After wading through your preschool-like grammar and spelling, I deciphered the question to be; if you happen to carrying a legally owned firearm on a legitimate LTC, and you're wearing too tight of a shirt and a LEO notices the impression, is this considered "open carry". The short answer is "no", but there are some disclaimers. Police officers, by nature, are more observant than Joe Average, and will often able to tell if someone is carrying, whether they're wearing the Italian wifebeater or an Eskimo parka. This comes from years of carrying a firearm and recognizing the "tells" of someone carrying concealed, especially a novice who hasn't developed his or her concealed carry "repertoire". I often carry in the summer under only an untucked T-shirt, and I have yet to be spotted.

But be advised, if an officer does notice a distinct firearms-like bulge, don't be offended if they ask for and run both your LTC and your weapon serial number. Also, if directly asked, by no means should you lie about it which would result in a cement face plant and the addition of some steel bracelets as they sort out who exactly you are.

Legitimate LTC carriers with years of experience don't worry about encounters like the one you described because in addition to garnering a multitude of habits that help to conceal their firearm, they simply don't wear garments that would betray their gun. As you get more experienced with concealed carry you tend to "dress around" your firearm, making bulges and printing virtually impossible.

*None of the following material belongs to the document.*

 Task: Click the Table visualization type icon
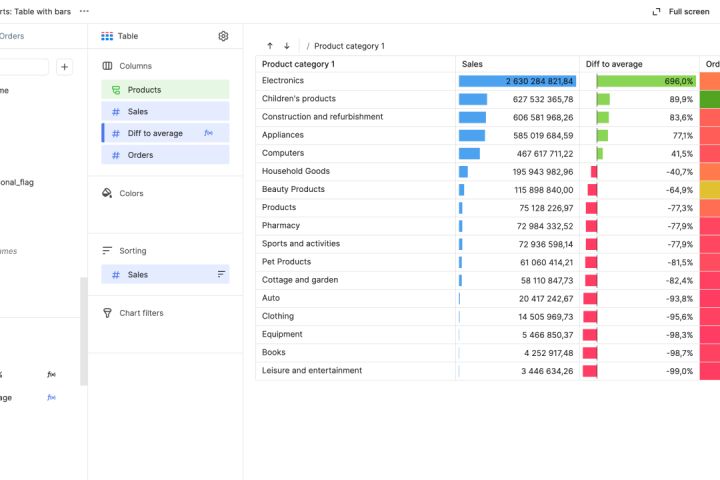pyautogui.click(x=107, y=36)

Now for the disclaimers; there are a very small minority of LTC holders, being the sort of closet commandos or whackers us police officers despise, who wear a .44 magnum concealed under a skintight white T-shirt or let their jacket "by accident" open up to reveal their Desert Eagle or whatever pistol they happen to be carrying to be exposed to all the world. This type of simpleton is simply looking for the perceived fear/and or respect he craves by showing off to everyone that he's carrying a pistol. Making this too obvious can cause a run in with police, often not a pleasant run in, because it takes us all of about 2 seconds to determine if the person in question is a mature, thoughtful LTC holder who made a mistake, or if the person in question is a whacker trying to show off. The whacker runs the risk of being charged with a crime, or at least having his LTC revoked.

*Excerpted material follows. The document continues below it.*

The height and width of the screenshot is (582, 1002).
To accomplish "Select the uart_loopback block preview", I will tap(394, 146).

The lack of grammar, spelling or proper sentence structure, as well as your sophomoric question, leads me think, "Stu", that you are one of the latter individuals, or the whackers as we call them. If you actually possess an LTC and carry concealed, that's all well and good, but don't risk losing it or possibly even being charged with a crime because you want to "show off" to people. Carrying a firearm is not just a right, its a responsibility, and you can easily torpedo your future with some very immature behavior. If you want to show off, do it at the range where everybody can "ooh" and "aah" your .50 AE Desert Eagle in a more understanding environment.


----------



## OfficerObie59 (Sep 14, 2007)

In addition to Kill's skillfully and delightfully worded response, I could easily see one of my supervisor wanting a disorderly charge after multiple calls come into the station from frantic and panicked Masschusetts citizens who just had their first expeirence seeing someone other than a cop carrying a gun.

Citizen: "Oh my god, send someone quick, the guy's got a gun!!!"
911 Op: "What's he doing?"
Citiznen: "He's walking down the street, gun is on his...right hip, in a pouch thingy. I still have a good eye one him!!!"
911 Op: "What did he do? He shoot anyone?"
Citizen: "Not yet."
911 Op: "So what's wrong?"
Citizen: "..Are you stupid? I said he has a gun. He _might_ shoot someone! He's obviously a very dangerous individual and all thats wrong with the world. He probably eats children and puppies for dinner before washing it down with Jack Daniels and kitten's blood. You guys need to get here pronto."
911 Op: "Okay, we're sending someone now."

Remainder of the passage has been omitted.